122 years ago today, on March 11th 1888, it started snowing. When the snows finally came to a stop three days later, over forty inches were reported in New York and New Jersey and some snowdrifts grew as high as 50 feet. All major cities between Washington and Montreal were completely isolated from each other. The damage was so severe – collapsing wires caused fires, melting snow caused floods, at least 400 people lost their lives – that as soon as New Yorkers dug themselves out of what came to be called “The Great White Hurricane” they went about ensuring that no future weather event would cause as much injury, death or destruction to property and livelihoods. One of this legislative regime’s longest-lasting legacies is its effect on mass transit.
Among the laws enacted that year, one prohibited catenary in Manhattan, meaning no more overhead lines were permitted to transmit electricity to trams, trolleys and buses. Some argue that the storm is what pushed Northeastern cities to finally move ahead with plans to start building public transit underground (Boston’s subway, the first in the nation, opened nine years after the storm). That law is still in effect, which still hampers the City’s ability to install light rail or certain kinds of electrical bus systems.

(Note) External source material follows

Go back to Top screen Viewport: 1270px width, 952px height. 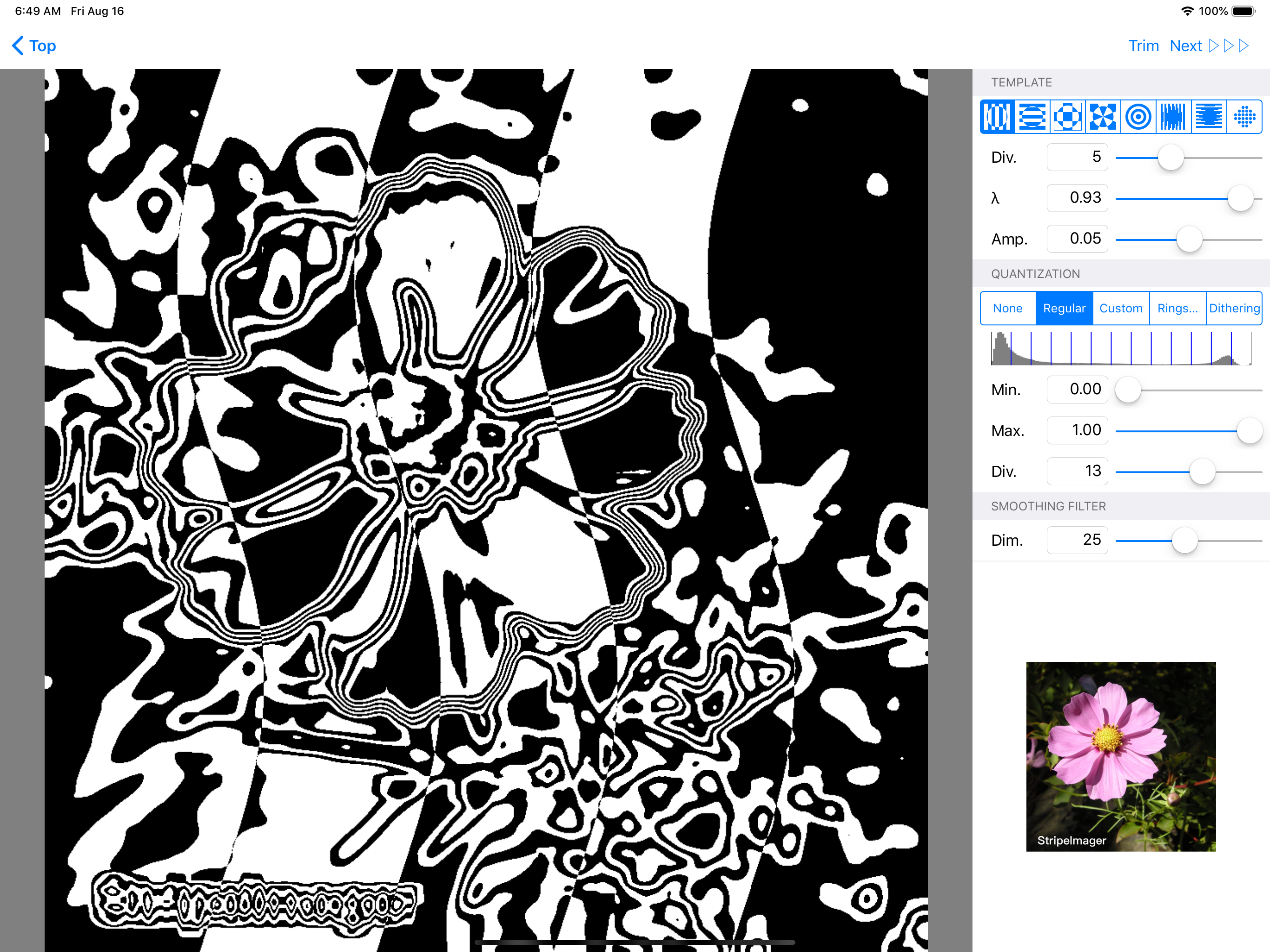click(x=34, y=46)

Over the past few months, the City has been looking at a number of different options – including light rail and streetcars – for improving mass transit service in Midtown Manhattan. And in last week’s roundup, we relayed the news that the DOT plan for Midtown includes dedicating a bus lane, or transitway, along 34th Street river to river. By invoking the precedents of Curitiba and Bogotá, we implied that this move signifies Manhattan’s first foray into the world of Bus Rapid Transit, or BRT. Yonah Freemark at The Transport Politic has a comprehensive analysis of why, for better or worse, BRT is not the most accurate way to characterize the transitway, and he also makes reference to the 1888 law about overhead wiring. To be sure, the plan will speed up the journey considerably. But the project says more about the priority DOT places on improving pedestrian experience of the street than it does about the DOTs willingness to experiment with more efficient modes of transit. “Despite the fact that the DOT has been on an all-out crusade to improve bus service, has no money for more subways, and has demonstrated little interest in light rail or streetcars, it evaluated all four in its recent study for the 34th Street corridor.” Its recommendation to create a dedicated bus lane, which is cheaper than the alternatives (“between $30 and 125 million, versus $250 million and up for light rail or several billion for a full-scale subway line”), is not about making bus service rapid. “With 13 stations end to end — roughly every 800 feet — buses will average a miserable six miles per hour, hardly faster than a person can walk the route.” It’s about improving “the streetscape for pedestrians, who until recently have been put in last place by New York City decision-making.”
Earlier this week, the Omnibus continued its look at how standards and codes, inflexible by nature – such as the code prohibiting living units in cellars – may be developed in the public interest but are often enforced at the public’s expense. In other words, if we don’t continuously evaluate how technological, cultural and demographic shifts change the way people live, urban development will continue to outpace governance. I’m not saying we should insist on a return of overhead wires. But we should certainly arm ourselves, as concerned urban citizens, with the knowledge of where the laws that limit urban innovation originate.